Pubblicato l’11 novembre 2024 alle 02:15. / Modificato l’11 novembre 2024 alle 02:16.
Sul traffico di droga tra il nord del Messico e gli Stati Uniti, sulle centinaia di morti impunite, sui leader dei clan e sui loro legami con l’esercito, la polizia e la giustizia, abbiamo letto numerosi rapporti e studi, romanzi. Ma La storia di Diana è affascinante e innovativo in quanto mostra con grande finezza la violenza quotidiana attraverso i destini individuali. Prima giornalista, poi antropologa, Sabine Guez ha trascorso molti anni in una delle “città più mortali del mondo”, Ciudad Juarez, dove la droga passa negli Stati Uniti, al confine con il Texas, di fronte alla città di El Paso.

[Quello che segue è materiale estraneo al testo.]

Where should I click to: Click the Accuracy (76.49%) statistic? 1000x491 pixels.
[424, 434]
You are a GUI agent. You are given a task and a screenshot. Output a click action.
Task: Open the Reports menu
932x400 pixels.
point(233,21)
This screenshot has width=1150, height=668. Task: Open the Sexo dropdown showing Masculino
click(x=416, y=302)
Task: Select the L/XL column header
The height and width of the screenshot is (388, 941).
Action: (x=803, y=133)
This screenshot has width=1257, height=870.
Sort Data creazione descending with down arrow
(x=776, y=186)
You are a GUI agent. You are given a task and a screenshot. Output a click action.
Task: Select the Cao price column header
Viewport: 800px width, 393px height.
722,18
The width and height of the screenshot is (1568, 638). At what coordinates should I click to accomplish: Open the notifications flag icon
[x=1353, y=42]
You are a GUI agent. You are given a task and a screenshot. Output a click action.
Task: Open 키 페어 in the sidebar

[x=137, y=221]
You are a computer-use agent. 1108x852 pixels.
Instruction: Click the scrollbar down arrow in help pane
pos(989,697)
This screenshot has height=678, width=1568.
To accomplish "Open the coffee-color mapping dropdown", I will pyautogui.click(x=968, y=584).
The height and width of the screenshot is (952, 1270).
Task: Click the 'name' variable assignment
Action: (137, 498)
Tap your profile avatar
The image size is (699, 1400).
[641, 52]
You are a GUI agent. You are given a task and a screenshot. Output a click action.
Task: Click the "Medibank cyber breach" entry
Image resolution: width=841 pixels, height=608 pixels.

Questo approccio di base evidenzia i meccanismi di assuefazione – questa “desensibilizzazione alla violenza” che opera a tutti i livelli della società e che osserva su se stessa. «Chi se ne frega!», Diana nota di sfuggita, con ordinario cinismo. E in effetti, molti degli informatori dell’antropologo da allora sono morti di morte violenta. Lei stessa ha corso il rischio di sapere troppo.